KDE on Wayland loses this functionality. The primary monitor is whichever monitor is detected first with no way to control it through configuration. The only workaround is to disable your secondary screen and then re-enable it, and you have to do that every time the desktop launches or the display configuration changes, which is a deal-breaker if you dock/undock regularly (or when the display server crashes).
Might there be hacky workarounds that partially fix some of these issues? Maybe. But it's a major functional regression and I'm not willing to invest that effort (especially, again, given the stability issues).
BTW, Gnome on Wayland preserves this functionality. But unfortunately, as I mentioned, Qt + Gnome leads to a whole host of other issues.
Logically you would just put the same dock on both monitors and tell it to move all new windows to DP-2 (or wherever), open an issue on their bug tracker asking for this feature to be reinstated and explaining why, and move on. This wouldn't so much be a hacky workaround as using a built in feature that achieves the same result.
In my opinion primary monitor is conflating 2 settings that perhaps ought to both exist in an easier to use that windows rules.
Open new windows on ____ selected from monitor with mouse cursor, same window as focused application, a selected monitor with the default being same monitor as focused application.
Always show panel in place of any other bar yes/no.
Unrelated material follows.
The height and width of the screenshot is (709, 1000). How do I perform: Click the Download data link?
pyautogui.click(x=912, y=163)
Unchecked by default. You can have a panel on each monitor and put things of your choosing in each panel or even have a panel on top and below on the same monitor if you like. So what happens if you have a panel on your primary monitor 1 and also on your secondary monitors 2 and 3? Say you unplug the laptop and monitor 3 becomes the only monitor.
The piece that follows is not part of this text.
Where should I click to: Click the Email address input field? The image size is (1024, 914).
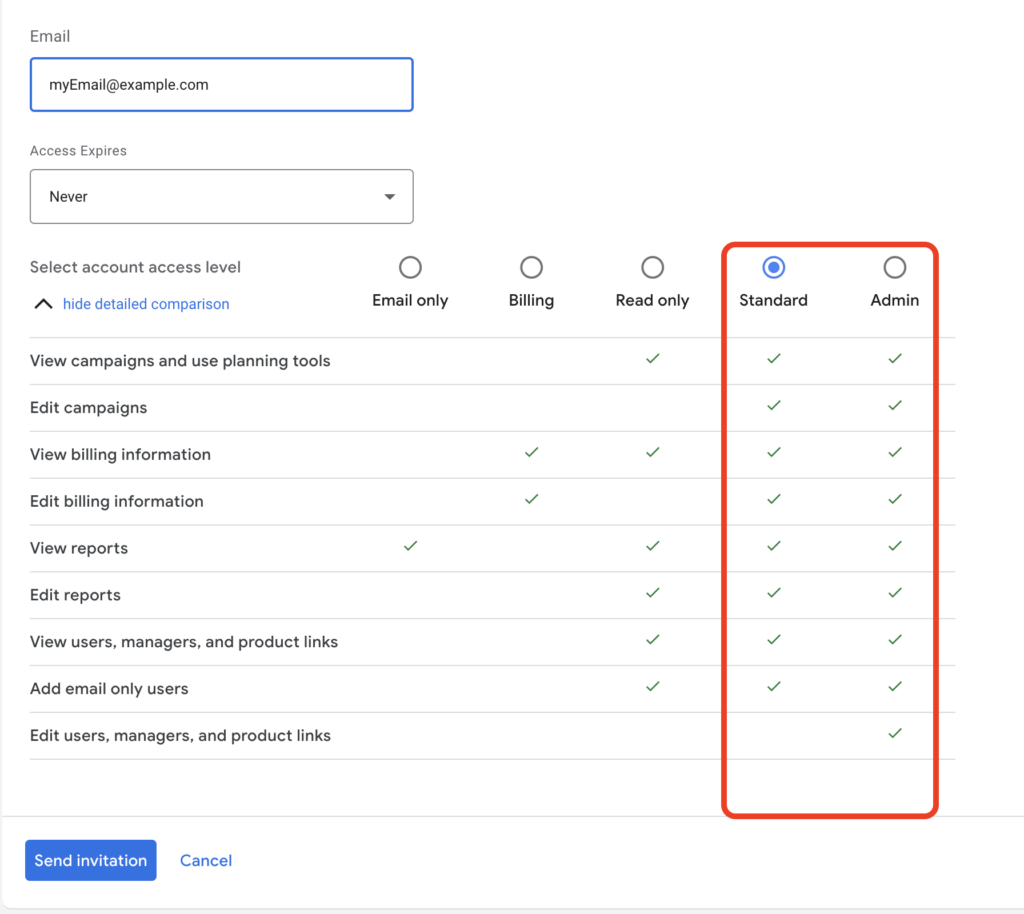(x=221, y=85)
The most obvious and simple thing would be to show the same things on all 3 including showing a taskbar for the windows just on that particular monitor so that when you undock you can still do the same things. Windows does this for example the only difference is which bar has the tray.
The most theoretically correct would seem to be allowing you to set different bars for different configurations but this would be complicated and perhaps little used.
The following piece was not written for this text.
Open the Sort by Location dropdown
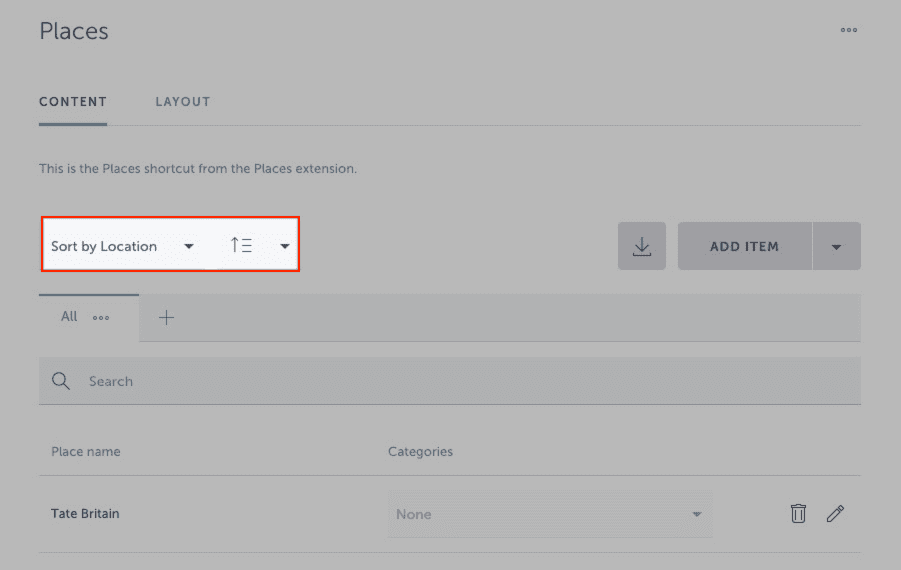 [122, 246]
What I've suggested would be to give you the ability to set a primary bar that is always displayed hiding any secondary bars that normally appear on that display.
I think you're missing the entire point of my comment.
I'm not saying these things can't be resolved! They probably will be, eventually. I have every confidence that some day, KDE on Wayland will restore this now-missing feature.
I'm simply saying, through my personal laundry list of bugs and regressions, that Wayland is a long way off from ready for prime-time due to a wide range of issues that go well beyond the oft cited, very well-trod issue of the lack of screen sharing.
That's it.
And I genuinely look forward to the day those gaps are closed and I can use Wayland full time!
I just have a feeling that won't be until 2023 at the earliest.
I'd imagine this as far as things like docks are concerned? But the idea that I have to write specific windowing rules just to use my computer suggests this has a long way to go. It should 'just work' out of the box.
Just work doesn't mean it just works as you personally desire. It means just works in a consistent predictable fashion that is suitable for use not desirable for your taste or matching behavior on windows.
Personally I expect windows to show up on the same monitor as the currently focused window or the cursor and having it pop to a primary monitor would be from my perspective a defect. I would have to test but I think that outside of gnome this is actually how the majority of linux environments work out of the box.
You don't have set a windows rule in the settings gui just to use your computer. You have to set a windows rule in the settings gui for your computer to work in the fashion that you prefer. That you regard this setting as essential doesn't mean that it actually is just that you strongly prefer it.
You could put different windows on particular screens or just punt everything to the desired primary monitor.
This functionally is also available in i3wm/sway as for_window and as a stand alone application under x called devilspie2.